Top of Dataset extract

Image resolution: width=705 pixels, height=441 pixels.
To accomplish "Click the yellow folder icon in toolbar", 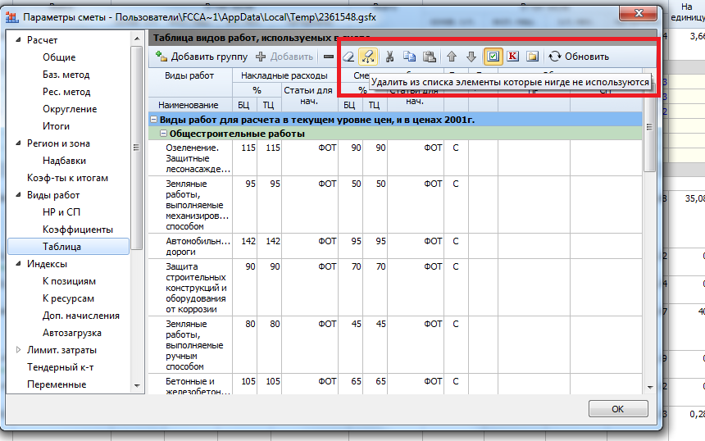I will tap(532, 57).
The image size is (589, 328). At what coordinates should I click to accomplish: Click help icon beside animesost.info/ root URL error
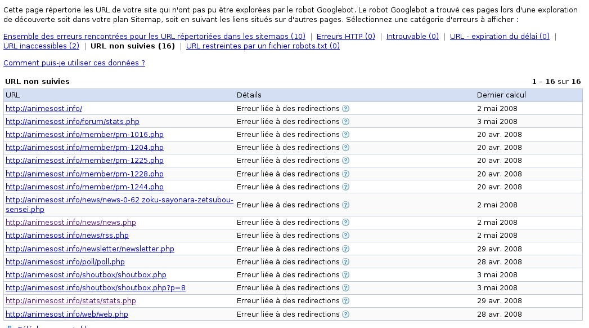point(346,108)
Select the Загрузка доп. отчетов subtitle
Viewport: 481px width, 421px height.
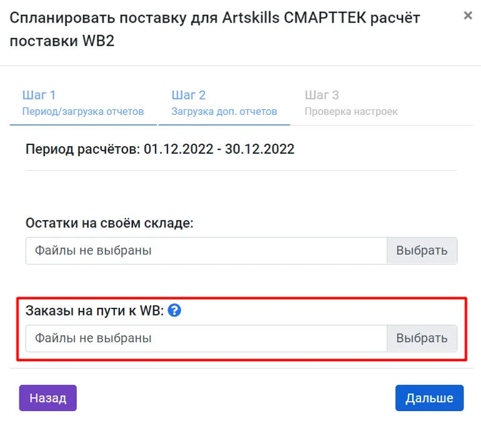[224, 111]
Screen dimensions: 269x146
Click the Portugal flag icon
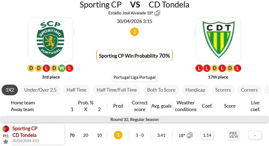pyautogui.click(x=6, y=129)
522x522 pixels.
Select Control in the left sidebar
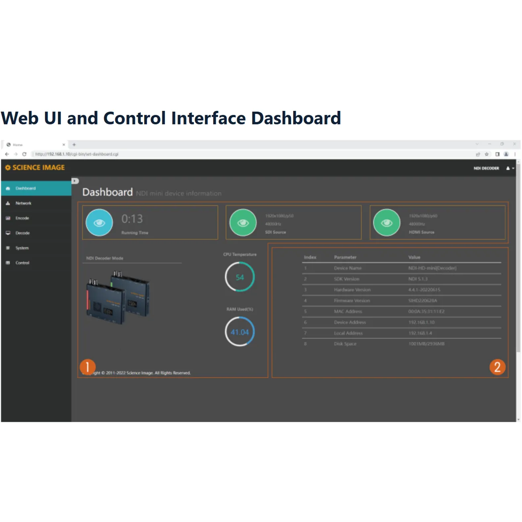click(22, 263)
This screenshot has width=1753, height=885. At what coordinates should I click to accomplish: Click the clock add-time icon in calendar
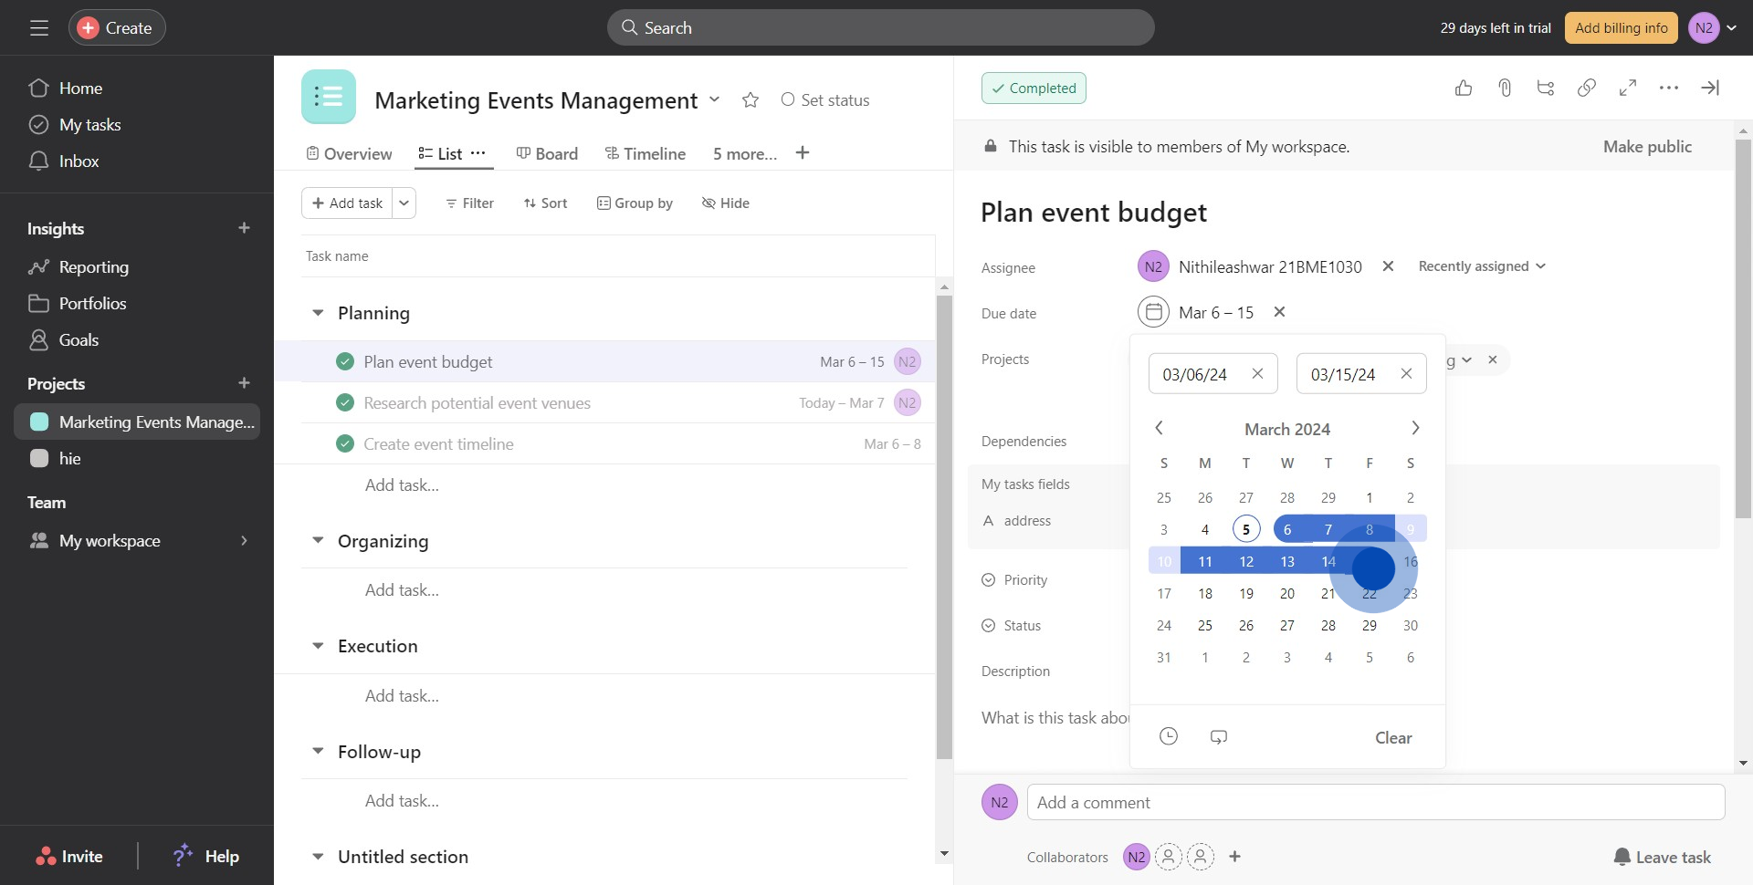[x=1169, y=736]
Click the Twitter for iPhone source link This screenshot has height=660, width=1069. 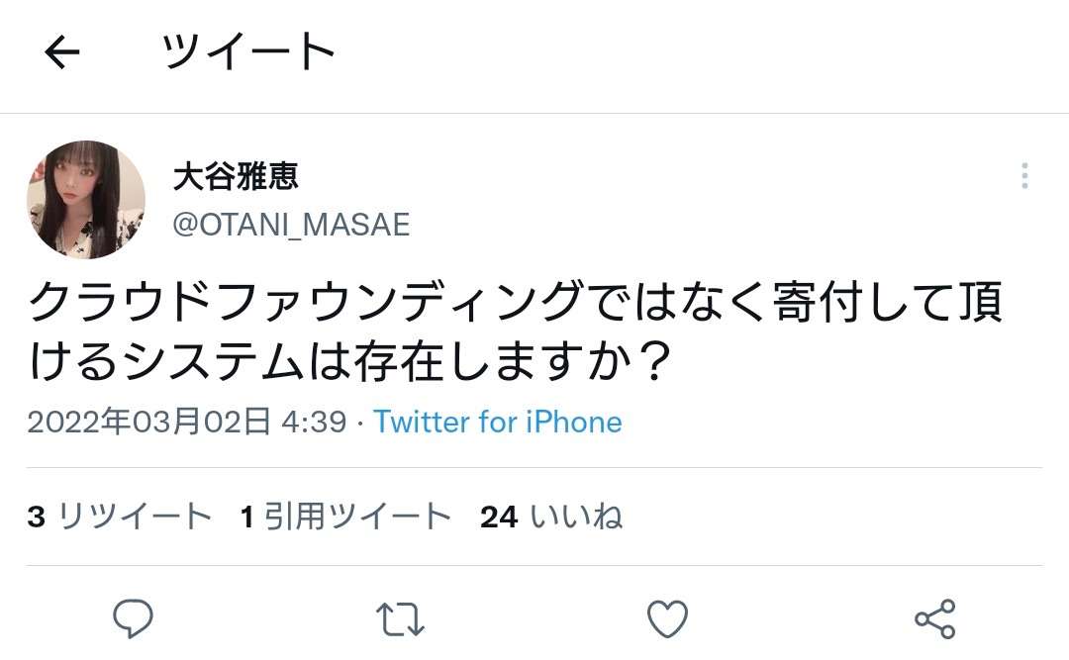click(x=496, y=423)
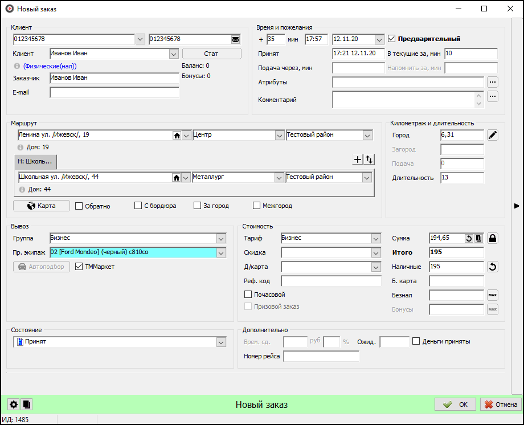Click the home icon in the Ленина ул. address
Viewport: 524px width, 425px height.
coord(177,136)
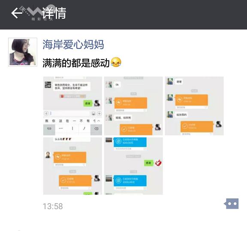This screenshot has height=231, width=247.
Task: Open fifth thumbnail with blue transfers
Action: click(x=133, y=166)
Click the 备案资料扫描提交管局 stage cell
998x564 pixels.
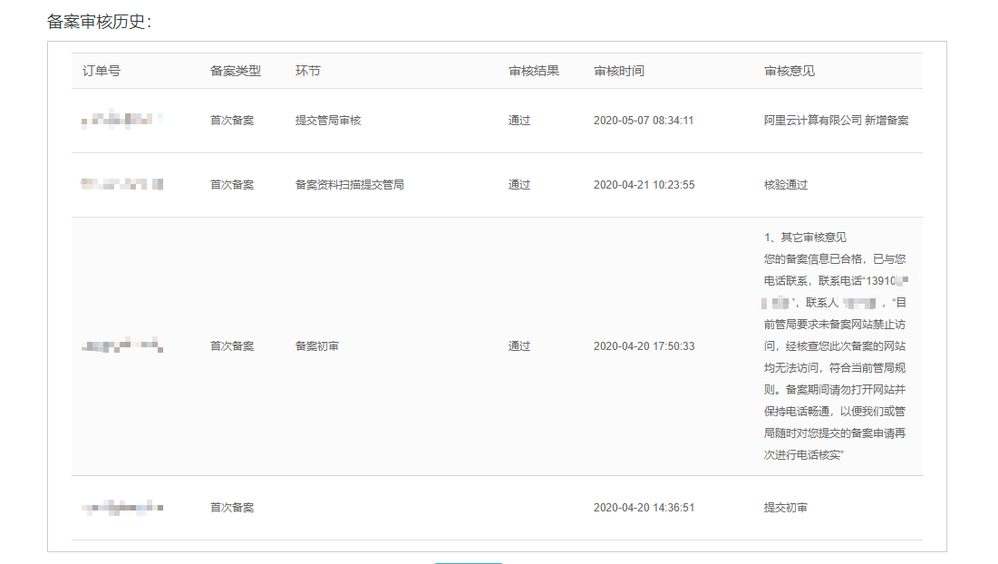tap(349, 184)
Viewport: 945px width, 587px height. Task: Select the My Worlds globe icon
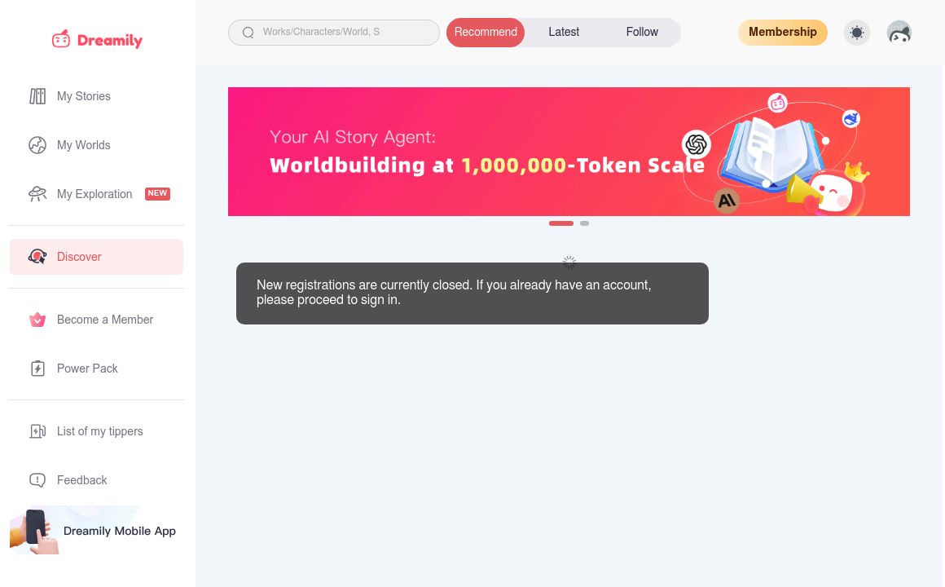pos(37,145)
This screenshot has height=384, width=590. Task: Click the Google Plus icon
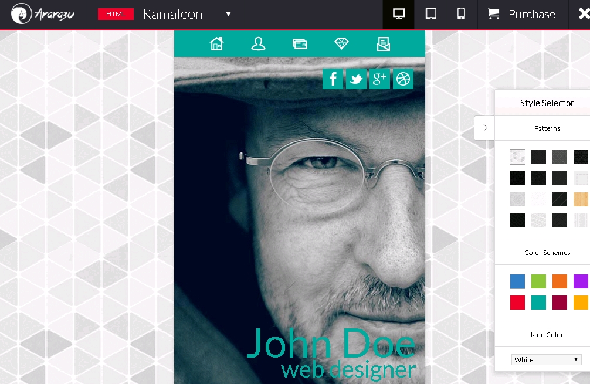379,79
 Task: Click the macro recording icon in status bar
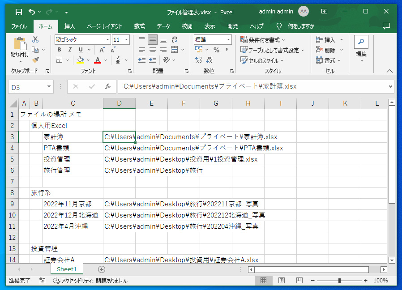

Bottom of Dataset extract

#### Task
Pictures aside, set down the lines from the one containing "Viewport: 945px width, 587px" through the end of the records above, exactly and only those.

#### Answer to the exercise
Viewport: 945px width, 587px height. Task: Select the My Worlds globe icon
pos(37,145)
This screenshot has height=384, width=590. Task: Click the Google Plus icon
379,79
 Task: Click the macro recording icon in status bar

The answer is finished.